Lana Clarkson’s Family Waited Six Years Before Phil Spector Was Convicted of Her Murder
This month marks the 15-year anniversary of the moment Phil Spector went from producing legend to murderer, though it took over half a decade before he was convicted of killing actress Lana Clarkson. At the time, Phil was a Rock and Roll Hall of Famer known for his work with such recording acts as John Lennon, the Righteous Brothers, and the Ronettes. His victim never got to be so famous: Lana had only attracted a cult following for her work in B-movies like Deathstalker and Barbarian Queen.
Their lives collided with fatal consequences on Feb. 3, 2003. Here's a timeline of what happened on that night and in the six years before justice was served.
Feb. 3, 2003: Phil meets Lana at the House of Blues in West Hollywood, CA, where she is a VIP hostess. Later that day, she is found dead in Phil's Pyrenees Castle mansion in Alhambra, CA, slumped in a chair with a gunshot wound to her mouth. Phil is booked and later released on $1 million bail. His driver, Adriana de Souza, later says he heard a gunshot before Phil came out of the house holding a gun and said, "I think I killed somebody."
March 11, 2003: Phil emails his friends to say the incident was an "accidental suicide," but sheriff's officials say otherwise, per CBS News.
June 4, 2003: "She kissed the gun," Phil tells Esquire. "I have no idea why."
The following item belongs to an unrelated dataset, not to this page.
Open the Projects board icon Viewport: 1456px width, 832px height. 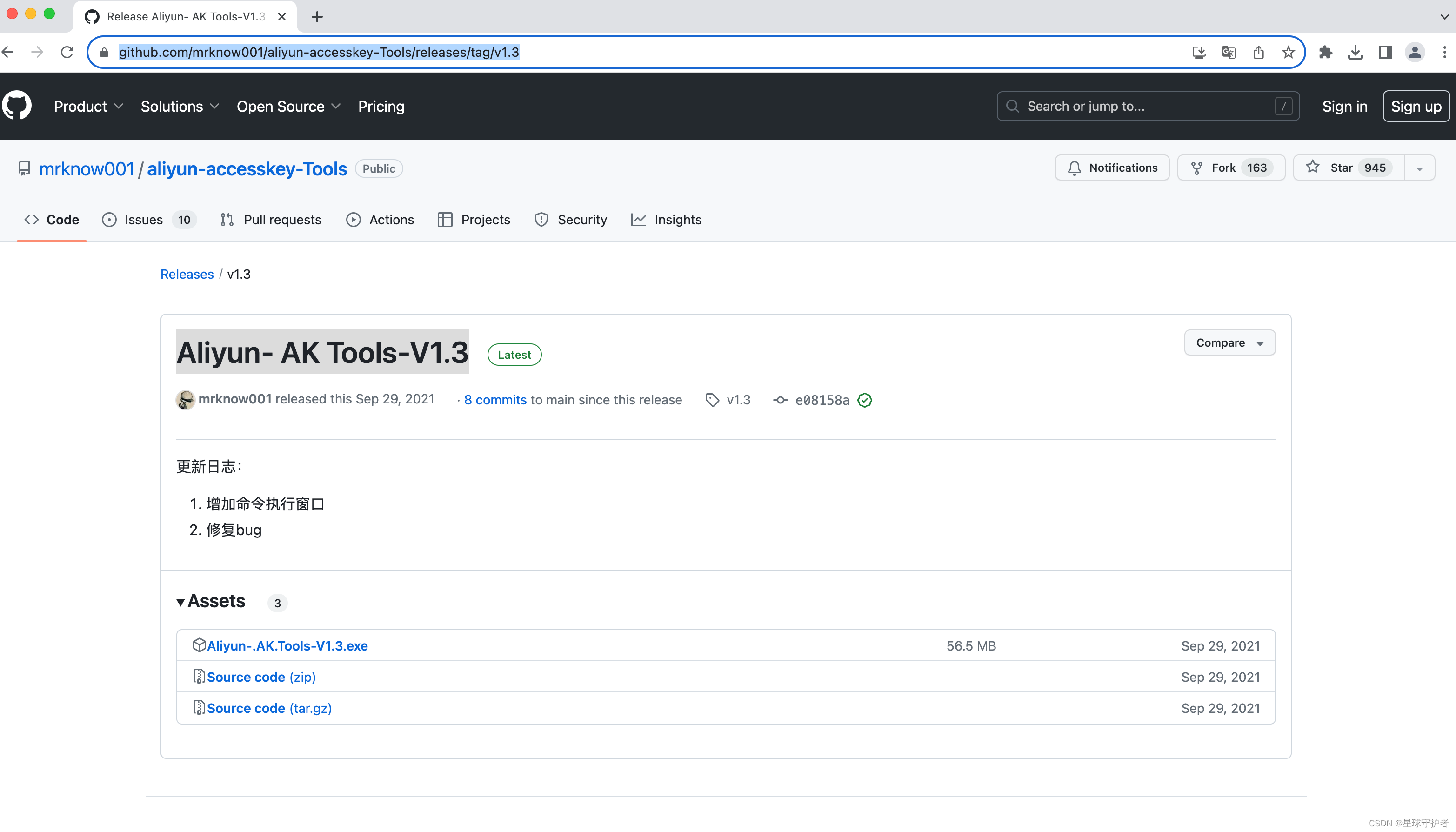pos(445,220)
Fifteen years ago this week, a shot rang out in famed music producer Phil Spector’s California mansion. Actress Lana Clarkson was dead, and thus began a six year legal process to convict a killer. Take a look back at the case in this week's #Dateline Crime Capsule. pic.twitter.com/mdUKCiM7T6
— Dateline NBC (@DatelineNBC) February 6, 2018
Sept. 22, 2003: A coroner determines Lana's death was a homicide.
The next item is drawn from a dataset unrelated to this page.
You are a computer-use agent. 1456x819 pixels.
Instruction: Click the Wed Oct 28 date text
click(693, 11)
Nov. 20, 2003: Phil is charged with murder. He pleads not guilty.
Feb. 2, 2004: Phil fires defense attorney Robert Shapiro — a lawyer who also represented O.J. Simpson — and replaces him with Leslie Abramson, who calls Phil "an idol, an icon, and the definition of cool."
Aug. 24, 2004: Phil's defense team resigns, and Phil hires lawyer Bruce Cutler, who requests more time to prepare for the trial.
Sep. 27, 2004: Phil is indicted on a murder charge. He protests against "the Hitler-like [district attorney] and his stormtrooper henchmen."
Feb. 3, 2005: Lana's mother files a wrongful death suit against Phil on the two-year anniversary of Lana's death.
April 23, 2005: A judge decrees that prosecutors can provide evidence of Phil pulling guns on women in the past. Later, at the trial, four women would testify to that effect.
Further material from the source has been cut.